Document text
Perhaps it was inevitable, in a year when the climate crisis and the cost of living crisis reached new levels of urgency, that private aviation would become a hot-button issue. Even before the existence of an account tracking his jet goaded Elon Musk into a purge that journalist Ken Klippenstein dubbed “the night of the long hair plugs,” 2022 saw some of the Western Hemisphere’s biggest celebrities take heat for their private jets’ emissions. So far, the online callouts haven’t translated into policy, but the New York City Council may soon act to cut down on private flights at the expense of the uber-rich.
“I wouldn’t say that helicopter travel is the single most pressing issue facing the City of New York,” City Council Member Lincoln Restler said. “But it is a darn solvable issue that would have beneficial impacts on our communities, on our environment, and on our quality of life.”
Restler is the prime sponsor of a bill that would prohibit non-essential helicopter traffic in the skies over New York City. He represents the 33rd District, which lies directly across the East River from the city’s busiest heliport and includes much of Brooklyn’s shoreline, from Greenpoint to Cobble Hill. Restler said that the pandemic-induced lapse in other day-to-day noises revealed the extent of helicopter-generated noise pollution to him and his neighbors. Anyone who’s spent a summer afternoon in Prospect Park will know what he’s talking about.
“We were overwhelmed with helicopter noise all the time, whether it was during BLM protests, or news choppers, or other forms of helicopter travel happening over our communities,” Restler said. “I would go for walks in Brooklyn Bridge Park and increasingly notice that there were just constantly helicopters hanging out up above, making it hard to have a conversation.”

Work instruction 1
Which district does Lincoln Restler represent, according to the article on New York helicopter traffic?
Work instruction 2
Switch "celebrities" to "public figures" in the article on New York helicopter traffic, and give the part from "Perhaps it was" to "of the uber-rich." with that change.

Data provided
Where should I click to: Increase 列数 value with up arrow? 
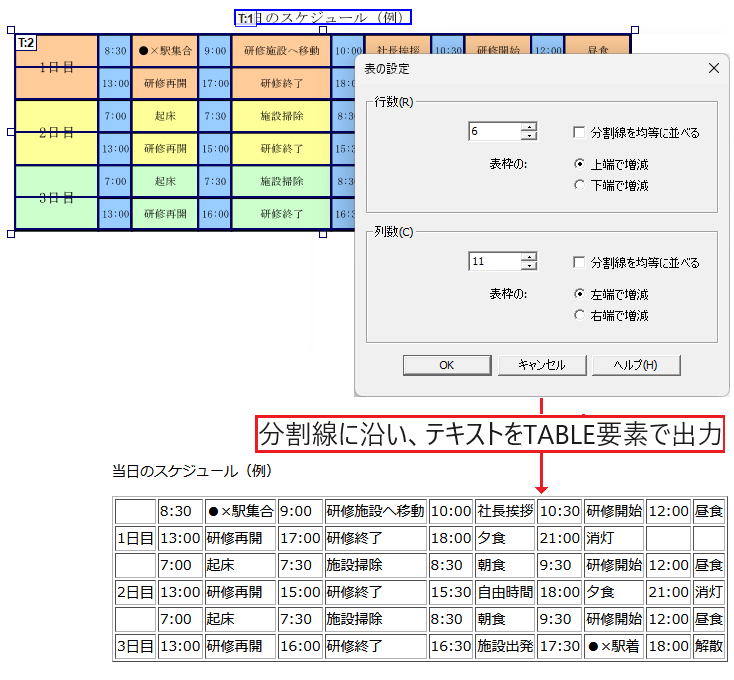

Task result 1
The 33rd District.

Task result 2
Perhaps it was inevitable, in a year when the climate crisis and the cost of living crisis reached new levels of urgency, that private aviation would become a hot-button issue. Even before the existence of an account tracking his jet goaded Elon Musk into a purge that journalist Ken Klippenstein dubbed “the night of the long hair plugs,” 2022 saw some of the Western Hemisphere’s biggest public figures take heat for their private jets’ emissions. So far, the online callouts haven’t translated into policy, but the New York City Council may soon act to cut down on private flights at the expense of the uber-rich.